TASK STATEMENT :: Verbatim transcription of the listing is needed.

MATERIAL TO PROCESS ::
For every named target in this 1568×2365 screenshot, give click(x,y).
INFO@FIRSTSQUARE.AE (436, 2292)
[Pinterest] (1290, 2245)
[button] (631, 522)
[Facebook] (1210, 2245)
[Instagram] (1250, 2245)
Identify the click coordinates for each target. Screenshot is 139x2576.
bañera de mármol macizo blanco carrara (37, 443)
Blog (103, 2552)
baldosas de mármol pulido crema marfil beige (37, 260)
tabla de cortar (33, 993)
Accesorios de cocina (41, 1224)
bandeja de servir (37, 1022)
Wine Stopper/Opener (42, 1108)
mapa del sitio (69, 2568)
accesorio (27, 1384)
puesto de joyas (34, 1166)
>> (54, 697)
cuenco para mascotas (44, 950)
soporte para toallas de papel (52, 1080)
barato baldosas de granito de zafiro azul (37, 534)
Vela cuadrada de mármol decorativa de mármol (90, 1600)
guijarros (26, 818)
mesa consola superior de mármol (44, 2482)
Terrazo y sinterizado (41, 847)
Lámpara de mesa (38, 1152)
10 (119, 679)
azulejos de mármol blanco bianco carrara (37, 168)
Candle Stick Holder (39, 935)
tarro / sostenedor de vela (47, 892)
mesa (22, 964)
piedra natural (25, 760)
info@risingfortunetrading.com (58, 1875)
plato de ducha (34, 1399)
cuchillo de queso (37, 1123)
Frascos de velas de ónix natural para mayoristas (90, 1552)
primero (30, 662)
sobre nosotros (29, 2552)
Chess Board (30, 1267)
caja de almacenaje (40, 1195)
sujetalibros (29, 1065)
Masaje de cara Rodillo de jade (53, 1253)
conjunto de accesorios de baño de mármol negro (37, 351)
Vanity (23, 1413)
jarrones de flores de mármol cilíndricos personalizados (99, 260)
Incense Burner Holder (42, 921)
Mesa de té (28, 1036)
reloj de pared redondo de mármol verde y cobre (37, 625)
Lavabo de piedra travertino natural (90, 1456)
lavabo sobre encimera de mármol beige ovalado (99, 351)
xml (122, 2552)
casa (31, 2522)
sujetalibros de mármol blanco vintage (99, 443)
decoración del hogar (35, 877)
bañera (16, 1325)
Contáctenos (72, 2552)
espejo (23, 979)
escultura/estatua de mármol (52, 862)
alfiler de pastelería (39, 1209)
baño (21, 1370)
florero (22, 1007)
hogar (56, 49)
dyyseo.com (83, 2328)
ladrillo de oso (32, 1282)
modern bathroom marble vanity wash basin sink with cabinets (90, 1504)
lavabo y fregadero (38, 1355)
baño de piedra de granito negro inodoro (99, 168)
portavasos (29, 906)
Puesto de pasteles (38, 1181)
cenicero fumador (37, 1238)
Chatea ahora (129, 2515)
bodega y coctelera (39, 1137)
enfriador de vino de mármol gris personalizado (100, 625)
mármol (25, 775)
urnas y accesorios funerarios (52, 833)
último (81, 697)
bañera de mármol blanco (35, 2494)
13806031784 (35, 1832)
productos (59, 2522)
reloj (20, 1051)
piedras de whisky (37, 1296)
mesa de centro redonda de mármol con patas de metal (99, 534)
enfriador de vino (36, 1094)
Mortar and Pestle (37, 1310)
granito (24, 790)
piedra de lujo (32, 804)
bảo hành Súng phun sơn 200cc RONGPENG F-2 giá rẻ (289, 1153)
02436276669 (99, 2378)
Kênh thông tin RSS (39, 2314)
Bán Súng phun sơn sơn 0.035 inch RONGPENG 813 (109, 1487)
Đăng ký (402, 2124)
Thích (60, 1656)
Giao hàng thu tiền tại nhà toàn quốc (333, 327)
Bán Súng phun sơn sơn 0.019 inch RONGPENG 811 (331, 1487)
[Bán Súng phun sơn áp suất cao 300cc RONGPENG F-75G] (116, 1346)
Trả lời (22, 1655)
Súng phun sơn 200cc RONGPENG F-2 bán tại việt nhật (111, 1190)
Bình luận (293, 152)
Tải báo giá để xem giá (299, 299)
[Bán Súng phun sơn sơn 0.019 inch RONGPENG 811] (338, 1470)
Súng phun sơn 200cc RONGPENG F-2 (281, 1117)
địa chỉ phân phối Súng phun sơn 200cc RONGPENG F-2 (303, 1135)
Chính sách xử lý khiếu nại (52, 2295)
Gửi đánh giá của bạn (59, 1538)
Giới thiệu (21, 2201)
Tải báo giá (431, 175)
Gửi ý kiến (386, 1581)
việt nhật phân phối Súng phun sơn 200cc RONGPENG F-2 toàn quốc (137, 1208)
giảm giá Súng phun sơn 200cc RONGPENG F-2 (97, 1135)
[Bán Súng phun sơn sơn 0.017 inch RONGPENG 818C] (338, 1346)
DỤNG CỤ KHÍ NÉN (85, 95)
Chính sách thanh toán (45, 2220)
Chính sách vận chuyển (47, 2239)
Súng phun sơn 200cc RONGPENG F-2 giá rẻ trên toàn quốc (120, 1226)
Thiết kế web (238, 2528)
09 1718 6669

EXERCISE RESPONSE ::
For every named target in this 1568×2365 screenshot, give click(x,y).
INFO@FIRSTSQUARE.AE (436, 2292)
[Pinterest] (1290, 2245)
[button] (631, 522)
[Facebook] (1210, 2245)
[Instagram] (1250, 2245)
Identify the click coordinates for each target. Screenshot is 139x2576.
bañera de mármol macizo blanco carrara (37, 443)
Blog (103, 2552)
baldosas de mármol pulido crema marfil beige (37, 260)
tabla de cortar (33, 993)
Accesorios de cocina (41, 1224)
bandeja de servir (37, 1022)
Wine Stopper/Opener (42, 1108)
mapa del sitio (69, 2568)
accesorio (27, 1384)
puesto de joyas (34, 1166)
>> (54, 697)
cuenco para mascotas (44, 950)
soporte para toallas de papel (52, 1080)
barato baldosas de granito de zafiro azul (37, 534)
Vela cuadrada de mármol decorativa de mármol (90, 1600)
guijarros (26, 818)
mesa consola superior de mármol (44, 2482)
Terrazo y sinterizado (41, 847)
Lámpara de mesa (38, 1152)
10 (119, 679)
azulejos de mármol blanco bianco carrara (37, 168)
Candle Stick Holder (39, 935)
tarro / sostenedor de vela (47, 892)
mesa (22, 964)
piedra natural (25, 760)
info@risingfortunetrading.com (58, 1875)
plato de ducha (34, 1399)
cuchillo de queso (37, 1123)
Frascos de velas de ónix natural para mayoristas (90, 1552)
primero (30, 662)
sobre nosotros (29, 2552)
Chess Board (30, 1267)
caja de almacenaje (40, 1195)
sujetalibros (29, 1065)
Masaje de cara Rodillo de jade (53, 1253)
conjunto de accesorios de baño de mármol negro (37, 351)
Vanity (23, 1413)
jarrones de flores de mármol cilíndricos personalizados (99, 260)
Incense Burner Holder (42, 921)
Mesa de té (28, 1036)
reloj de pared redondo de mármol verde y cobre (37, 625)
Lavabo de piedra travertino natural (90, 1456)
lavabo sobre encimera de mármol beige ovalado (99, 351)
xml (122, 2552)
casa (31, 2522)
sujetalibros de mármol blanco vintage (99, 443)
decoración del hogar (35, 877)
bañera (16, 1325)
Contáctenos (72, 2552)
espejo (23, 979)
escultura/estatua de mármol (52, 862)
alfiler de pastelería (39, 1209)
baño (21, 1370)
florero (22, 1007)
hogar (56, 49)
dyyseo.com (83, 2328)
ladrillo de oso (32, 1282)
modern bathroom marble vanity wash basin sink with cabinets (90, 1504)
lavabo y fregadero (38, 1355)
baño de piedra de granito negro inodoro (99, 168)
portavasos (29, 906)
Puesto de pasteles (38, 1181)
cenicero fumador (37, 1238)
Chatea ahora (129, 2515)
bodega y coctelera (39, 1137)
enfriador de vino de mármol gris personalizado (100, 625)
mármol (25, 775)
urnas y accesorios funerarios (52, 833)
último (81, 697)
bañera de mármol blanco (35, 2494)
13806031784 (35, 1832)
productos (59, 2522)
reloj (20, 1051)
piedras de whisky (37, 1296)
mesa de centro redonda de mármol con patas de metal (99, 534)
enfriador de vino (36, 1094)
Mortar and Pestle (37, 1310)
granito (24, 790)
piedra de lujo (32, 804)
bảo hành Súng phun sơn 200cc RONGPENG F-2 giá rẻ (289, 1153)
02436276669 (99, 2378)
Kênh thông tin RSS (39, 2314)
Bán Súng phun sơn sơn 0.035 inch RONGPENG 813 (109, 1487)
Đăng ký (402, 2124)
Thích (60, 1656)
Giao hàng thu tiền tại nhà toàn quốc (333, 327)
Bán Súng phun sơn sơn 0.019 inch RONGPENG 811 (331, 1487)
[Bán Súng phun sơn áp suất cao 300cc RONGPENG F-75G] (116, 1346)
Trả lời (22, 1655)
Súng phun sơn 200cc RONGPENG F-2 bán tại việt nhật (111, 1190)
Bình luận (293, 152)
Tải báo giá để xem giá (299, 299)
[Bán Súng phun sơn sơn 0.019 inch RONGPENG 811] (338, 1470)
Súng phun sơn 200cc RONGPENG F-2 (281, 1117)
địa chỉ phân phối Súng phun sơn 200cc RONGPENG F-2 (303, 1135)
Chính sách xử lý khiếu nại (52, 2295)
Gửi đánh giá của bạn (59, 1538)
Giới thiệu (21, 2201)
Tải báo giá (431, 175)
Gửi ý kiến (386, 1581)
việt nhật phân phối Súng phun sơn 200cc RONGPENG F-2 toàn quốc (137, 1208)
giảm giá Súng phun sơn 200cc RONGPENG F-2 (97, 1135)
[Bán Súng phun sơn sơn 0.017 inch RONGPENG 818C] (338, 1346)
DỤNG CỤ KHÍ NÉN (85, 95)
Chính sách thanh toán (45, 2220)
Chính sách vận chuyển (47, 2239)
Súng phun sơn 200cc RONGPENG F-2 giá rẻ trên toàn quốc (120, 1226)
Thiết kế web (238, 2528)
09 1718 6669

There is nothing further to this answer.